Abarrotes Monterrey, sociedad anónima de capital variable, por ejemplo, tuvo un depósito de 301,688 pesos el 22 de mayo de 2013, y en el estado de cuenta aparece un depósito por 2,765 pesos.

AMRH International Soccer, como otro ejemplo, recibió 943,000 dólares en junio de 2013, cuando Oceanografía había depositado 1,101,645 dólares y tiene el recibo.

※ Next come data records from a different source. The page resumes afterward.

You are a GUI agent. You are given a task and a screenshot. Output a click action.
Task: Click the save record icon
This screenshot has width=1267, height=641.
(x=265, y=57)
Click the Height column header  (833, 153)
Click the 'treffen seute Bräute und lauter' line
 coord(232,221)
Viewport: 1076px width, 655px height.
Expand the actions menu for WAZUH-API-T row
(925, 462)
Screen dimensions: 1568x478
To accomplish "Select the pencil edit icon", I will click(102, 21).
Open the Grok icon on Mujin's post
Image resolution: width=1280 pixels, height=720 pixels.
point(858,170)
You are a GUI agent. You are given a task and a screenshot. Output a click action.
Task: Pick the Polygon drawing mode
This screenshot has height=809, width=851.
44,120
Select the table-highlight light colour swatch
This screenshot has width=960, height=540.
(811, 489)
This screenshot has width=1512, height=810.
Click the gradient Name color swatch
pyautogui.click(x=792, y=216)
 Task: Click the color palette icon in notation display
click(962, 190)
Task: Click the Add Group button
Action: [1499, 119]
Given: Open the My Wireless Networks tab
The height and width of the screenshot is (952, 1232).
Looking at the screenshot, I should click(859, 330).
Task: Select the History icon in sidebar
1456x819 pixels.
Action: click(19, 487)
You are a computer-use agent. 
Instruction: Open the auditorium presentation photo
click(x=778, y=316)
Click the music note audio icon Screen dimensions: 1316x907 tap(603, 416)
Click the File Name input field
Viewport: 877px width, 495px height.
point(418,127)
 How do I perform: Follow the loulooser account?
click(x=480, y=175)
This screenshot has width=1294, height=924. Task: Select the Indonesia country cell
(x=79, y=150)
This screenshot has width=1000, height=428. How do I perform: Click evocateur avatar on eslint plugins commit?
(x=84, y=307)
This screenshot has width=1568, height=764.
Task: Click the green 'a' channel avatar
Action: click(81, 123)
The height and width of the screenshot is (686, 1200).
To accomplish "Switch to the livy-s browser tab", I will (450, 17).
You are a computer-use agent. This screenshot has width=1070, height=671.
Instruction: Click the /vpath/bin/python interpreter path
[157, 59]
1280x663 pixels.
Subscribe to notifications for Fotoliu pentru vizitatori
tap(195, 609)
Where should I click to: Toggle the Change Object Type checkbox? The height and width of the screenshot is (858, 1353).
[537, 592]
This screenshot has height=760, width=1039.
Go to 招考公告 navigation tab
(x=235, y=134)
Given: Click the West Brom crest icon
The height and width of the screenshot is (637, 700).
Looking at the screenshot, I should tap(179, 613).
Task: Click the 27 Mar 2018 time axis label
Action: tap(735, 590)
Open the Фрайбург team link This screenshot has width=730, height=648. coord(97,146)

Los ejemplos siguen, igual que las inconsistencias, en depósitos hechos a Avanti del Golfo, Asunción Mónica Ramírez Sandoval, Comercializadora de la Isla y muchos más…

“En ese orden de ideas”, dice el titular del Primer Tribunal Unitario en Materia Civil y Administrativa del Distrito Federal, “debe concluirse que la única prueba en la que se apoya el importe de los créditos reclamados carece de eficacia demostrativa, pues existen inconsistencias que no pueden superarse con los demás elementos de convicción, por lo que siendo carga de la acreedora demostrar no sólo la existencia y exigibilidad, sino también la cantidad que se reclama, este Tribunal pondera que no existen suficientes elementos para reconocer los créditos”.

Del análisis de los agravios esgrimidos por Banamex, el Tribunal concluyó que solamente deben reconocerse los créditos derivados de las solicitudes número IV y VI, el primero por la cantidad de 8,602,174 dólares y el segundo por 2,604 dólares, a un tipo de cambio de 12.9949 pesos, correspondiente al ocho de julio de 2014.

Eso está muy lejos de los más de seis pagos que exigen los de Banamex: uno por 5,792,001,686.21 pesos (I); otro por 289,212,172.45 pesos (II); el tercero de 2,565,982 dólares (III); el cuarto por 8,602,174 dólares (IV); el de 16,099,060 pesos (V); y el sexto por los 2,604 dólares (VI).

Sólo les reconocen dos.

La gran pregunta es, si Oceanografía pagó como lo probó ante el Tribunal, las deudas por las que le acusan de fraude desde las altas esferas de Citi en Nueva York: ¿Dónde está el dinero? ¿Quién se lo llevó? ¿Esto alcanza para dejar en libertad a Amado Yáñez? ¿Quién le devolverá su tiempo y su empresa? ¿Quién pagará? ¿Quién sugirió esta estrategia y para qué?

El pasado siete de septiembre se elaboró el documento, en poder de esta columna, que concluye: “Notifíquese por lista en términos de lo dispuesto en el artículo 133 de la Ley de Concursos Mercantiles y por oficio al Juez Tercero de Distrito en Materia Civil en el Distrito Federal adjuntando a esa comunicación oficial copia certificada de la resolución; háganse las anotaciones en el libro de gobierno y estadística y, en su oportunidad, archívese como asunto concluido”, así lo resolvió Armando Cortés Galván.

En realidad, me dicen mis fuentes, esto apenas inicia.